What the exercise asks: Output each entry exactly; skip nothing.

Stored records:
--- --- ---

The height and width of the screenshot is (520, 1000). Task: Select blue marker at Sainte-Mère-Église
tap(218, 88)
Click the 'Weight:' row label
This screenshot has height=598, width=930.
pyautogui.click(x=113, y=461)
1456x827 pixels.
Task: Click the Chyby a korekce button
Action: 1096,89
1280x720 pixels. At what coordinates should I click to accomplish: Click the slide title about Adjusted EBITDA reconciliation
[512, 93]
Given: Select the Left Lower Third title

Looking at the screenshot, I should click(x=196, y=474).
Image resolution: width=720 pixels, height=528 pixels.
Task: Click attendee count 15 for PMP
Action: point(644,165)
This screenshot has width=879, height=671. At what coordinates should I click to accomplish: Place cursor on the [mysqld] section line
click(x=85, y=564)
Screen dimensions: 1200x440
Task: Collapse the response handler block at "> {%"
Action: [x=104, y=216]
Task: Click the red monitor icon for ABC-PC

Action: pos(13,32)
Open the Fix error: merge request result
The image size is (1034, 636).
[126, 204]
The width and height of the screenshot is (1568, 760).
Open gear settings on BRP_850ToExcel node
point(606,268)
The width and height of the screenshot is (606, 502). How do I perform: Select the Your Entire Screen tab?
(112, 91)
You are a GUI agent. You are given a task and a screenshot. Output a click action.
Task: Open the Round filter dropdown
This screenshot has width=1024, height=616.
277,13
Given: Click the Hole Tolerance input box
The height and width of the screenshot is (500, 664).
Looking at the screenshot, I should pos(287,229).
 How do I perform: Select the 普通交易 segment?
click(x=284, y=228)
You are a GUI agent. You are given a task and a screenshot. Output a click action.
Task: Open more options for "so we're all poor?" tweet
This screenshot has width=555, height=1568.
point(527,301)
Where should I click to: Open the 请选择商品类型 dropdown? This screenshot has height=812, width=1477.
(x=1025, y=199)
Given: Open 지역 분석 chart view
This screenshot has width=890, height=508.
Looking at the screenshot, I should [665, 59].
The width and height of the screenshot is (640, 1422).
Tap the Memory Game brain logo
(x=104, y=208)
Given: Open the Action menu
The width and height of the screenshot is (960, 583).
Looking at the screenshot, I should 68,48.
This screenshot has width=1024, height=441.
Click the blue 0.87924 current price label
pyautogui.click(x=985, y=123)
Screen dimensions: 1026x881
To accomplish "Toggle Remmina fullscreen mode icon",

--- --- ---

Exercise output:
The height and width of the screenshot is (520, 1000). Task: Select blue marker at Sainte-Mère-Église
tap(218, 88)
Click the 'Weight:' row label
This screenshot has height=598, width=930.
pyautogui.click(x=113, y=461)
1456x827 pixels.
Task: Click the Chyby a korekce button
Action: 1096,89
1280x720 pixels. At what coordinates should I click to accomplish: Click the slide title about Adjusted EBITDA reconciliation
[512, 93]
Given: Select the Left Lower Third title

Looking at the screenshot, I should click(x=196, y=474).
Image resolution: width=720 pixels, height=528 pixels.
Task: Click attendee count 15 for PMP
Action: point(644,165)
This screenshot has width=879, height=671. At what coordinates should I click to accomplish: Place cursor on the [mysqld] section line
click(x=85, y=564)
Screen dimensions: 1200x440
Task: Collapse the response handler block at "> {%"
Action: [x=104, y=216]
Task: Click the red monitor icon for ABC-PC

Action: pos(13,32)
Open the Fix error: merge request result
The image size is (1034, 636).
[126, 204]
The width and height of the screenshot is (1568, 760).
Open gear settings on BRP_850ToExcel node
point(606,268)
The width and height of the screenshot is (606, 502). How do I perform: Select the Your Entire Screen tab?
(112, 91)
You are a GUI agent. You are given a task and a screenshot. Output a click action.
Task: Open the Round filter dropdown
This screenshot has width=1024, height=616.
277,13
Given: Click the Hole Tolerance input box
The height and width of the screenshot is (500, 664).
Looking at the screenshot, I should pos(287,229).
 How do I perform: Select the 普通交易 segment?
click(x=284, y=228)
You are a GUI agent. You are given a task and a screenshot. Output a click action.
Task: Open more options for "so we're all poor?" tweet
This screenshot has width=555, height=1568.
point(527,301)
Where should I click to: Open the 请选择商品类型 dropdown? This screenshot has height=812, width=1477.
(x=1025, y=199)
Given: Open 지역 분석 chart view
This screenshot has width=890, height=508.
Looking at the screenshot, I should [665, 59].
The width and height of the screenshot is (640, 1422).
Tap the Memory Game brain logo
(x=104, y=208)
Given: Open the Action menu
The width and height of the screenshot is (960, 583).
Looking at the screenshot, I should 68,48.
This screenshot has width=1024, height=441.
Click the blue 0.87924 current price label
pyautogui.click(x=985, y=123)
Screen dimensions: 1026x881
To accomplish "Toggle Remmina fullscreen mode icon",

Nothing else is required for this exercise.